Looking at your clients credit report is going to tell you a lot about your tenants track record paying his obligations. Is he late on his car payment? Did he stiff his last landlord? Or the one before that? It will show up on his report.

Now lets talk about protecting our asset. The first thing I do is make sure my tenants pass the smell test. If I can smell them (i.e. body odor, cat urine, smoke, alcohol, ect.) its an instant DQ. If they smell like that, what do you think their living environment smells like? Bad smells translate into repainting and re-carpeting when a tenant leaves. That mean you will spend a lot of money fixing the problem. Of course, most folks who don't take good care of thier hygiene typically don't take good care of thier credit either. There is a tight correlation there.

Pets are a touchy subject. You need to read Perils of Landlording: Canine Catastrophes to see how destructive pets are. I no longer allow dogs in any of my properties. I am 1 for 2 on dogs. I have had two trashed houses. Thats two too many. If you want to guarantee a property returned in good shape, avoid pets in general.

Smoking is another interesting and sometimes sensitive subject. Many tenants smoke. The risk associated with smokers is when they smoke inside or chain smoke. If they smoke inside, plan on stainblocking, re-painting, and re-carpeting when they leave. Smoke will ruin a house the same way that a house fire causes "smoke damage". For this reason, I am trending away from renting to smokers. They also happen to be higher risk for late rent as well. Smoking represses the immune system and so smokers are sick more often and therefore work less and earn less. Since they are tired most of the time, they usually do not do normal cleanup around the property. I have had a couple exceptions to this but not many.

Finally, its important, especially in larger complexes and in multi-unit situations, that your tenants behave neighborly. I had two tenants in one of my buildings who were at each others throat all the time. They both suffered from maturity issues and they each called me constantly to tattle on the other. It was a big headache. Unfortunately, there wasn't any one specific thing on the application or my conversations with them that would have clued me in to this type of behavior.


You need to be compensated for taking risks with tenants. Tenants need to compensate you for taking a risk on them. How does a tenant compensate you? They give you collateral.

If they have good credit, that credit and a small deposit is offered to compensate you in case of damages. If they trash your home, you trash their credit via a judgement and collections. A trashed credit report makes life much more expensive for that tenant in the future, plus you can collect from them via the courts if they have a job.

If they have bad credit to start with, a large deposit stands by their name. If they trash your home you keep their deposit. Most tenants I know want their deposit back so it acts as a huge incentive to behave well while in the property. So far, yet unfortunately, I have only had to keep one tenant's entire deposit.

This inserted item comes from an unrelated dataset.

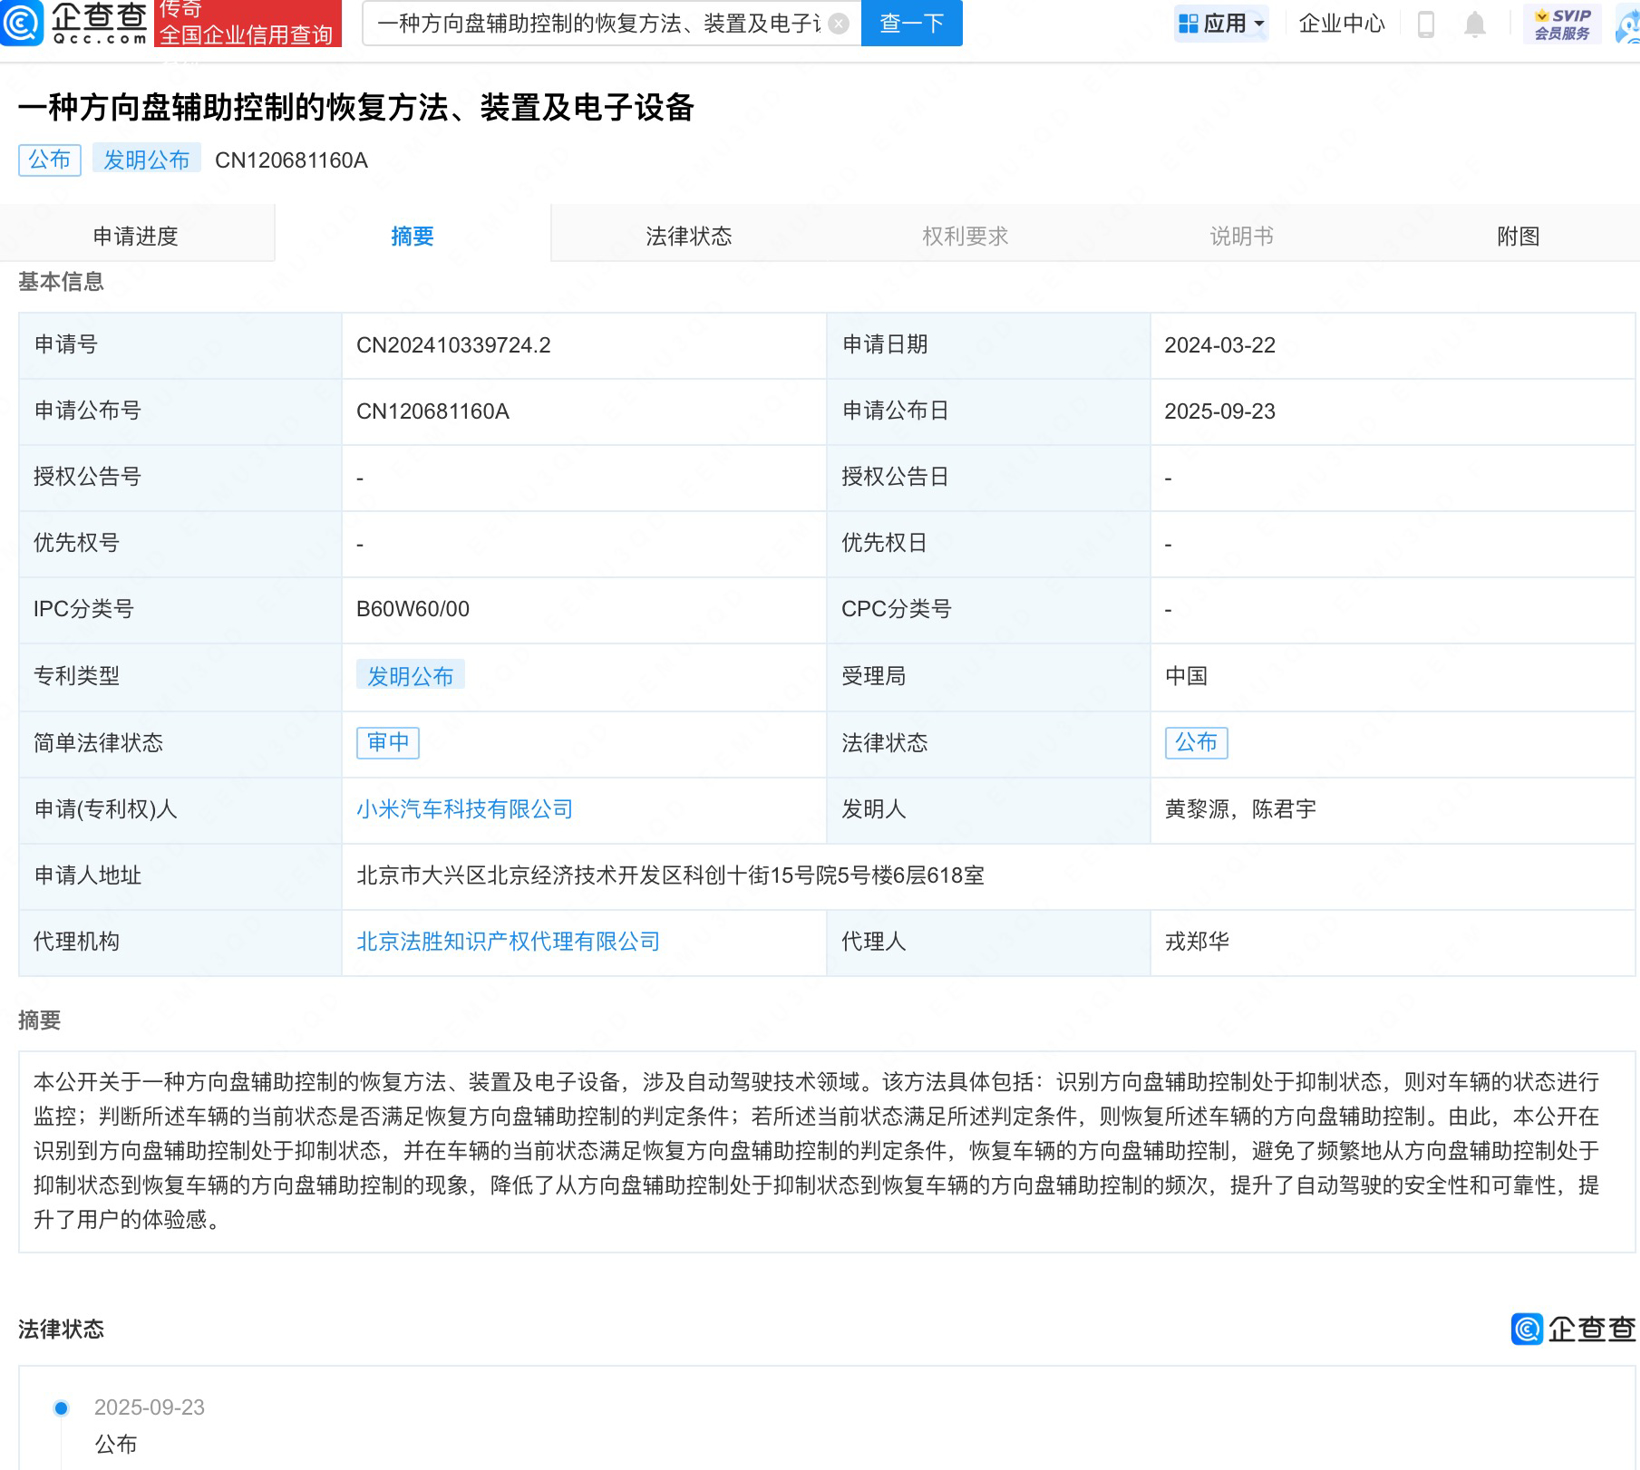Switch to the 法律状态 tab

pos(689,235)
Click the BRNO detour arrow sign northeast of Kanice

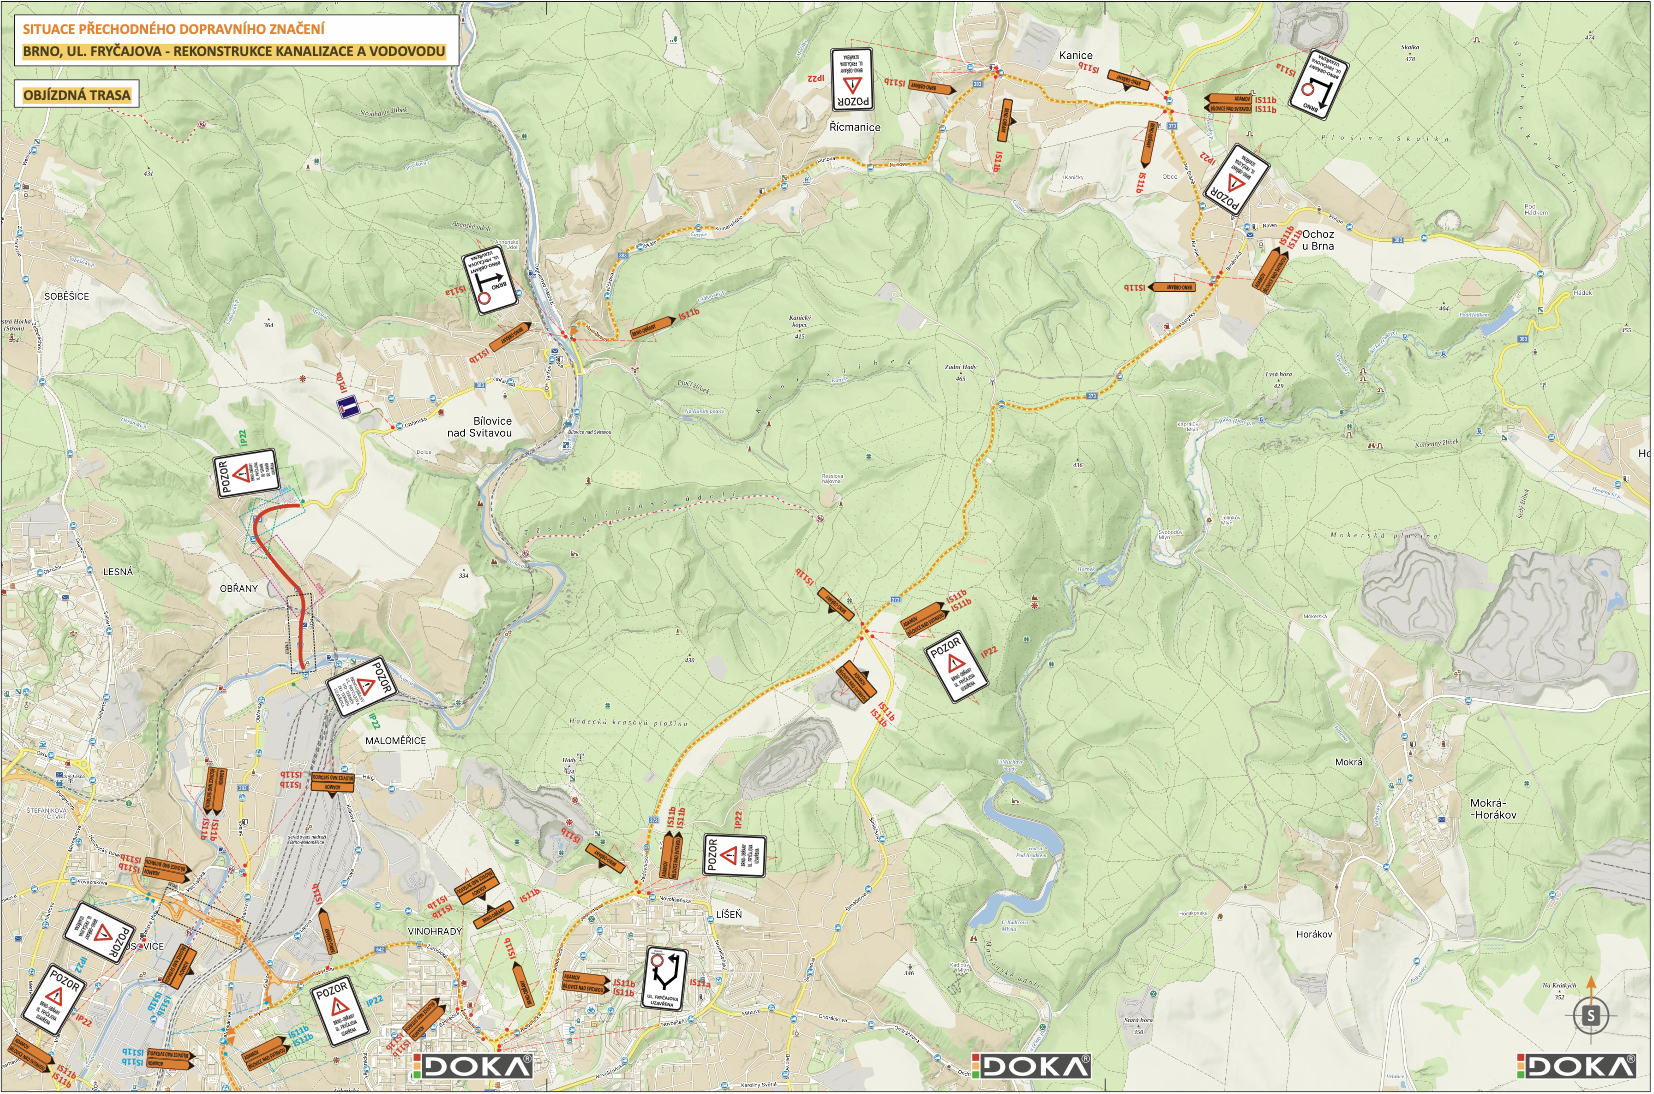(x=1318, y=84)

Hopefully this is a good refresher for some of you and a good start for others. Practice makes perfect. Keep the three criteria in mind and balance risk with appropriate deposits and you will headed down the right path.


Regency said...

Amen! Amen! Great article. I couldn't agree more.

Sonny said...

Have you checked out NoPayTenants.com?

Here's the link http://nopaytenants.com/

john said...

Nice job Jeremy.
Can't wait to talk about some of these experiences and how they'll apply in the future.